I understand all this. There has been a kind of Americanization of the series, and as an American I can say that it remains better than most network shows of its genre. It is not as good as it should be, which is usual. But it is not as good as it pretends to be, which undermines one's trust in the talent and discretion of writers and directors.

This episode paraded these flaws as a badge of honor. It managed to insult both gay people AND religionists. This viewer wondered if anyone associated with creating the episode had actually met a gay person, a transgendered person, a seminarian or priest of the last century, or a committed Catholic or Christian. Must every gay person in the show be a self-loathing mess, a murderer, a manipulative and spiteful academic, or a lavender stereotype? Must every woman find Lewis sexually attractive, for that matter?

Gay people do not undergo sex reassignments in order to snatch their guilty-to-be-gay lovers back. Sex reassignment surgeons - even in Brazil - do not haphazardly undertake their work without responsible vetting. However homophobic the Church remains, gay Catholic organizations in 2008 did not promote the type of bizarre, ritualistic reprogramming initiatives shown. They did not do so in 1978, for that matter.

Both the self-immolation of the gay suicide victim for political purposes and the subsequent elaborate serial killings belong in a teen slasher film more than they do in a show pretending to address bias, guilt and character revelation.
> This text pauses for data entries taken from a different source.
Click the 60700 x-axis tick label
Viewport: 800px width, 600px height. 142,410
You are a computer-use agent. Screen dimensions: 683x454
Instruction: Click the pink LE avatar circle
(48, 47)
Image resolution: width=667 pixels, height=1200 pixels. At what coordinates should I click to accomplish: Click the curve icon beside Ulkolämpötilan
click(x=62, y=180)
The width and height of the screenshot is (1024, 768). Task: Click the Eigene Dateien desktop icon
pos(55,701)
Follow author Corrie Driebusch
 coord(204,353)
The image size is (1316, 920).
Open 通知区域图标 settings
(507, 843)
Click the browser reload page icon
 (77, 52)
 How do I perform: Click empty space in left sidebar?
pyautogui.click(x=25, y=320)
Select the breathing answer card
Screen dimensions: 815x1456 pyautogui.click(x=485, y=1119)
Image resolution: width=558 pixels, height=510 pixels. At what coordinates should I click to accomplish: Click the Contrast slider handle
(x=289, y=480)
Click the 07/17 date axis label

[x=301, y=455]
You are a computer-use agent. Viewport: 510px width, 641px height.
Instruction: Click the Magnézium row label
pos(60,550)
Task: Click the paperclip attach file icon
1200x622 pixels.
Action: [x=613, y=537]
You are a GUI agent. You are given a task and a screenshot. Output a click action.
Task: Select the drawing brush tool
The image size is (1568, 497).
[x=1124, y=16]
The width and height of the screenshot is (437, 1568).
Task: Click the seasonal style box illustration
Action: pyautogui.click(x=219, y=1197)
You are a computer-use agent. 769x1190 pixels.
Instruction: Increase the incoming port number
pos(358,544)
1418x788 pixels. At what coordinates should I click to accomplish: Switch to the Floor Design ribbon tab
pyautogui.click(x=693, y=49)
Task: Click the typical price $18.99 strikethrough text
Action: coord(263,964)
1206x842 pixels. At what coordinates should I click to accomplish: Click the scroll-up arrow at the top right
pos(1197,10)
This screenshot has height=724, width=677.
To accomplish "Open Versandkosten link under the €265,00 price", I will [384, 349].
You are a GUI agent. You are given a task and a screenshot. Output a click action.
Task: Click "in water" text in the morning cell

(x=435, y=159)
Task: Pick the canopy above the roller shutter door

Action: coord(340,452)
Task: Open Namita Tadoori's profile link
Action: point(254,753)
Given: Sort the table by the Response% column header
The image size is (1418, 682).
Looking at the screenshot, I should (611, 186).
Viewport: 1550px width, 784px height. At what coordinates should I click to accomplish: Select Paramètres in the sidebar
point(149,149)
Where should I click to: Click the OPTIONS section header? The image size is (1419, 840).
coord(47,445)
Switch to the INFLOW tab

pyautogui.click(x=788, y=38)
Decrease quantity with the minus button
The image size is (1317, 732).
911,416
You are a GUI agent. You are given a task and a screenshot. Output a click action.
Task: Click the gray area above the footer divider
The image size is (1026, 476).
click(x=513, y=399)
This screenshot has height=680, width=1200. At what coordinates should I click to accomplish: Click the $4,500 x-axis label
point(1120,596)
Also, the manner in which Hathaway's sexual identity was treated was itself ultimately insulting. Never mind that his offenses in withholding information, and Lewis' own withholding of that fact, should have seen them both seriously reprimanded, at least.

Making Hathaway's character more-or-less directly responsible for the initiating suicide and indirectly responsible for all the grisly murders and suicide that followed was the last flaming straw on the tortured camel's back in this "Life Born of Fire." Morse was troubled. Hathaway is made to seem ready for institutionalization, and rightly so. Then he shrugs it all off with a smile.

Is it that the writers are bad? That the intellectual capacity of the audience is doubted? That intrinsic production standards have suffered while extrinsic standards - grounded in technology and superfice - have taken the forefront? That the wrong people have been in charge? Or is it that chick-flick and teen-horror modes are what belong in a crime show set in Oxford? The deaths in this episode would qualify as world news.

Whately and Fox deserve better. So does the audience, whether it knows it or not.